L.A. Controller Ron Galperin released a review this week about the more than 1,000 active or idle oil and gas wells within the City of Los Angeles. The Controller’s special review touches on three main themes: (1) Protecting Angelenos’ public safety and health, (2) Protecting taxpayers’ financial interests and (3) increasing transparency. The review lays out a plan for officials to take a more proactive, inclusive approach to inspect the 780 active and 287 idle wells while also ensuring total accountability for the 4,063 wells that are plugged and abandoned or buried.

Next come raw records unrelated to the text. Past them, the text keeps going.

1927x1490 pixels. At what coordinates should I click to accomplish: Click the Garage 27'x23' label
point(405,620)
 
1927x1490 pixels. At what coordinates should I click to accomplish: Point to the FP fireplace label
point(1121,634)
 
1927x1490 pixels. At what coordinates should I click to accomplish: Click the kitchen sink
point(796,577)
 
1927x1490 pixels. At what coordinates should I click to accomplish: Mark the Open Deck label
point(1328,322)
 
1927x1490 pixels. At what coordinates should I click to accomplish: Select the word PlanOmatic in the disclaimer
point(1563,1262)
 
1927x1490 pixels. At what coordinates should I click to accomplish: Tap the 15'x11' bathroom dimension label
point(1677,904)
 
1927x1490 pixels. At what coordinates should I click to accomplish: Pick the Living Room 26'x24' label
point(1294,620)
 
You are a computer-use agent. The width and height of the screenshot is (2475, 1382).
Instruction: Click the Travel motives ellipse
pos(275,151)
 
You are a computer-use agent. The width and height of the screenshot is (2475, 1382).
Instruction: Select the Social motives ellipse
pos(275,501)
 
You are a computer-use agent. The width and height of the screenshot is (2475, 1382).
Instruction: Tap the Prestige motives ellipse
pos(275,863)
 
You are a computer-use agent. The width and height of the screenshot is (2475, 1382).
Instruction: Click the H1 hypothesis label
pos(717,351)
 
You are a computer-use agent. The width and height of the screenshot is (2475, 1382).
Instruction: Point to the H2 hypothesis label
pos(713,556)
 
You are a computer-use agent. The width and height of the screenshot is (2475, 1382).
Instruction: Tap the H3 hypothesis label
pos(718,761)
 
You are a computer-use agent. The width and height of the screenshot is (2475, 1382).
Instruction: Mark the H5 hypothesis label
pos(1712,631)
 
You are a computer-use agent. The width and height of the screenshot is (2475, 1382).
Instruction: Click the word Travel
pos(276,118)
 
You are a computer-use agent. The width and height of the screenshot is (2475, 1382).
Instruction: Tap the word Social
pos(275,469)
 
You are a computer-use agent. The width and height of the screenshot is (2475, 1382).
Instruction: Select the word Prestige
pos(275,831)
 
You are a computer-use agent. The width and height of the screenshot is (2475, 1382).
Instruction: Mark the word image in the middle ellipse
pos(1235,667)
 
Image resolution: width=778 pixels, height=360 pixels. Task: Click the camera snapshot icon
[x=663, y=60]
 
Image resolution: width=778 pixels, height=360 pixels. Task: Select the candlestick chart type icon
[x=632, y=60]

The report, recommendations and a map illustrating all oil and gas wells within the City of Los Angeles, which were provided by the California Department of Conservation, Division of Oil, Gas and Geothermal Resources (DOGGR) database as of April 2018, can be found at www.lacontroller.org/oilandgasreview.
“We cannot wait until disaster strikes to take a more wide-ranging look at how we can protect Los Angeles and ensure total accountability for taxpayers.” L.A. Controller Ron Galperin said. “With so many active or idle wells throughout many L.A. neighborhoods, it’s vital that we do everything possible to protect Angelenos’ health and safety, the taxpayers’ financial interests and increase transparency.”
The history of Los Angeles is intertwined with the rise of oil and gas drilling as oil discoveries near present-day Dodger Stadium led to a population boom and production, by 1930, of one-quarter of the world’s oil supply. Even as production tapered off, concerns about drilling remain. Recently, the City demonstrated its commitment to improving local control of oil and gas drilling by appointing a Petroleum Administrator and creating the Office of Petroleum and Natural Gas Administration and Safety in 2016.
That appointment was a good move, but there is more officials can do to consider a more public-health focused path and take a deliberate, data rich approach to protect public safety, establish priorities and make policy decisions that reflect the unique risks associated with oil and gas drilling within our large urbanized City.
“I want to thank Controller Galperin for this comprehensive audit of the City of Los Angeles’ oil and gas drilling sites,” said Uduak-Joe Ntuk, the City’s Petroleum Administrator. “These findings and recommendations will strengthen our collective progress within the city to modernize, centralize, and provide 21st century oversight of our petroleum administration function.”
In the review, the Controller recommends a slew of changes, including:
Refining the City’s oil and gas well inspection program to enhance interdepartmental collaboration while also implementing a risk-based approach to site evaluation;
Requiring that all well operators obtain, maintain and show proof of adequate insurance coverage;
Building a centralized repository of interagency and interdepartmental information;
Requiring operators of oil and gas drilling sites to provide the City’s Office of Petroleum and Natural Gas Administration and Safety with timely information.